До того момента я слышал только о двух инцидентах в жизни Гитлера, когда он использовал оружие: однажды, будучи еще молодым «революционером», он выстрелил в потолок, призывая к тишине и вниманию во время ныне печально известного сборища в мюнхенском пивном зале «Бюргербройкеллер», и позднее, когда разыграл сцену самоубийства перед своей покровительницей, фрау Бехштейн, с целью вытянуть из нее денег. В обоих случаях он вел себя как богемный сумасброд, коим я его и считал.
Однако эта картина распалась, когда в ходе исследований я столкнулся с бывшим камердинером Гитлера, Линге. Его вклад в проблему самоубийства мы уже изложили. Тем не менее он, буквально мимоходом, упомянул еще об одном факте, а именно о том, что найденные возле Гитлера два пистолета долгое время являлись постоянными спутниками фюрера. Тот, что побольше, он держал под рукой, на ночном столике, а с тем, который поменьше, никогда не расставался с 1919 года и носил в специальной кожаной кобуре, вшитой во все его брюки.

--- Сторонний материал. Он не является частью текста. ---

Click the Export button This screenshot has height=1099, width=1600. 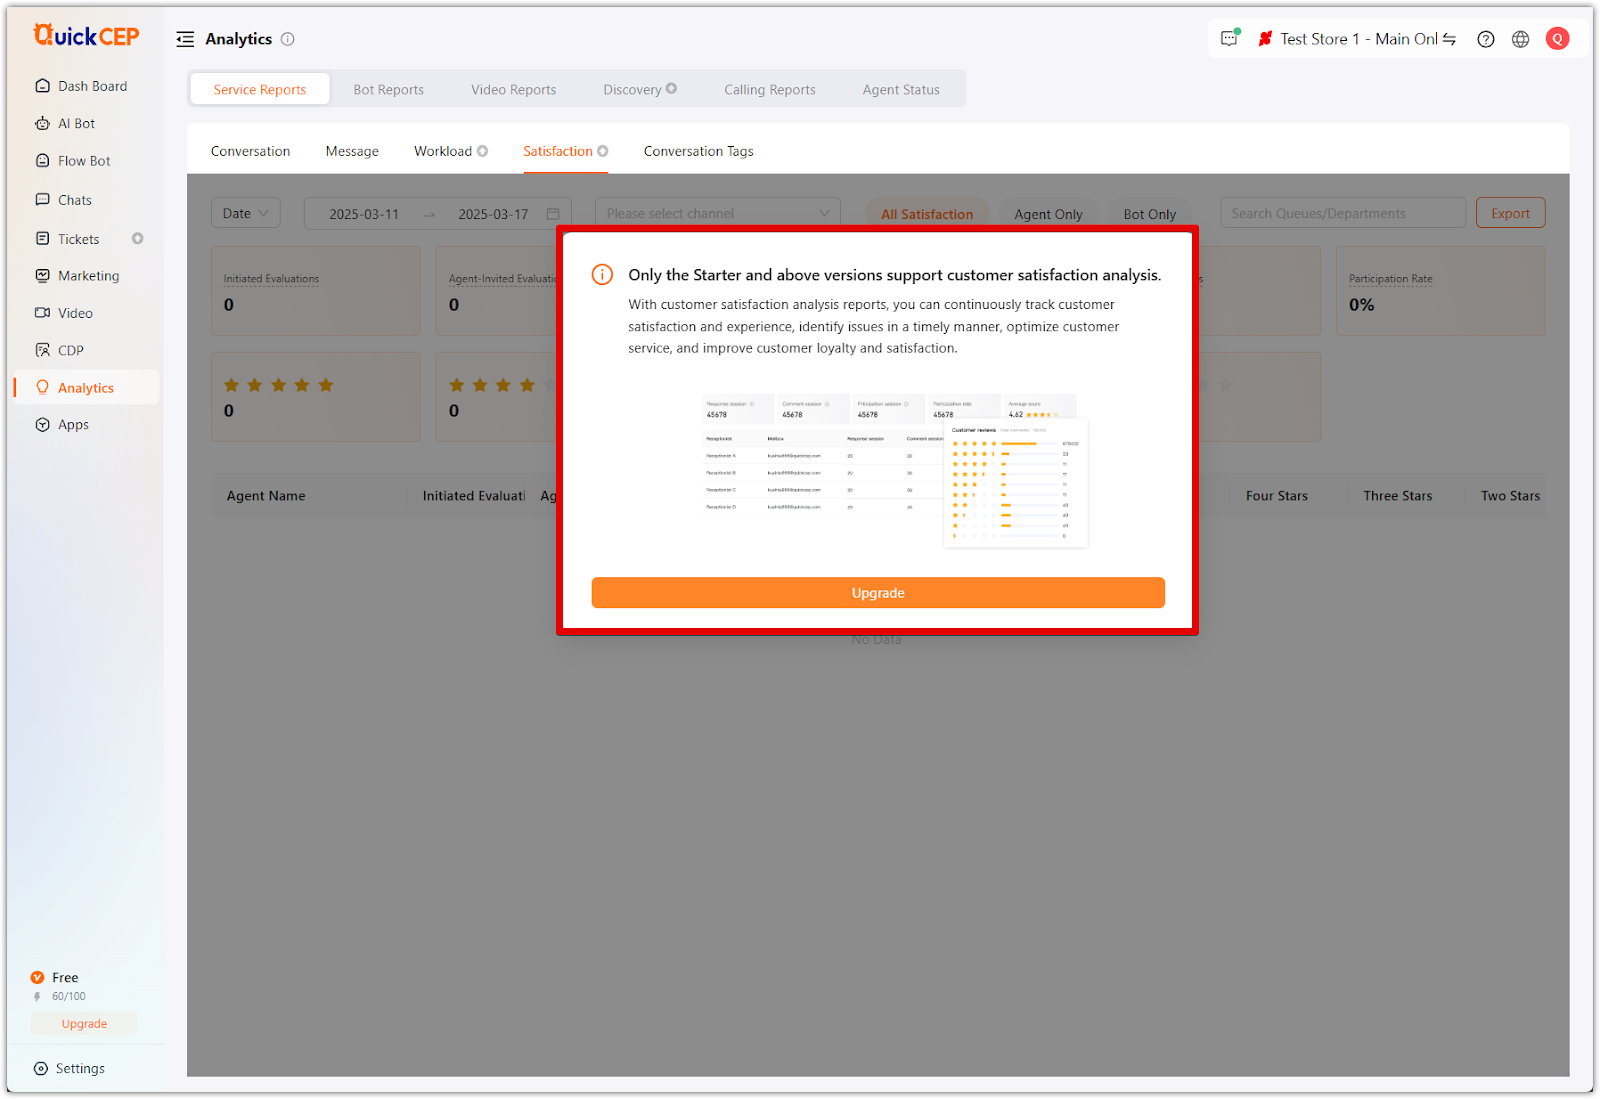click(1510, 214)
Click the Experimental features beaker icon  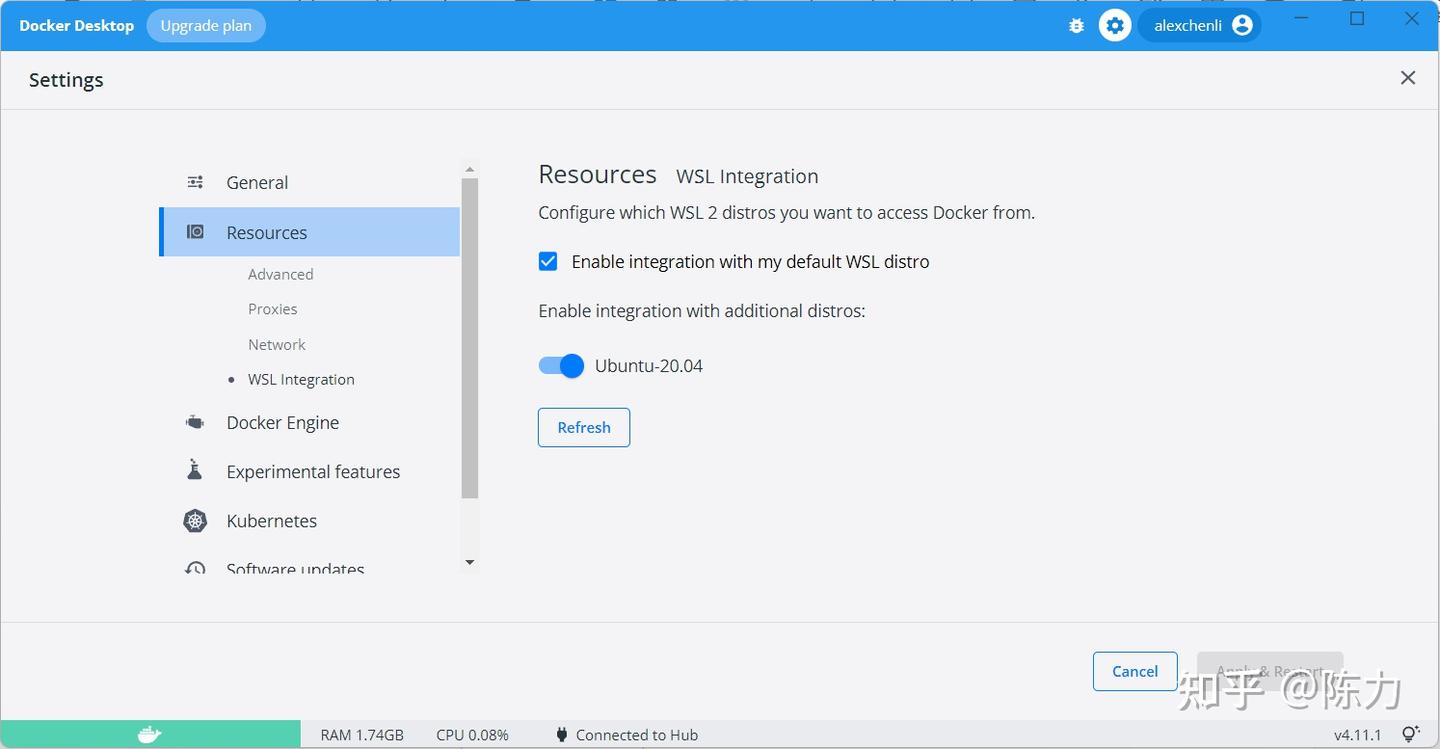click(194, 470)
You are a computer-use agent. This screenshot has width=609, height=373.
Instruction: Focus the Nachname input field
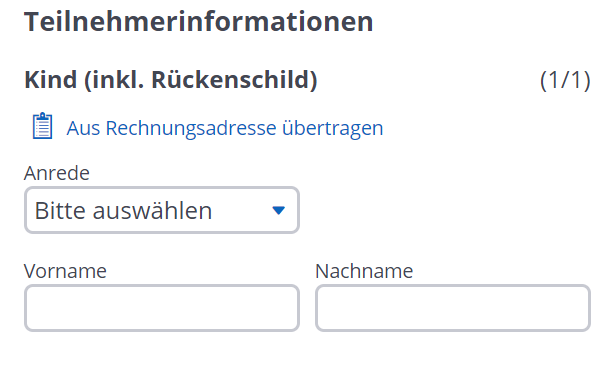pyautogui.click(x=453, y=308)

Другими словами, когда Гитлер ездил на встречу с Муссолини, когда выступал в Рейхстаге, когда слушал «Сумерки богов» рядом с Винифред Вагнер
[86], когда аплодировал фортепианным импровизациям Путци Ганфштенгля
[87], когда принимал Чемберлена и папского нунция или пил кофе на веранде Дома германского искусства среди общества утонченных дам – во всех этих случаях при нем был пистолет.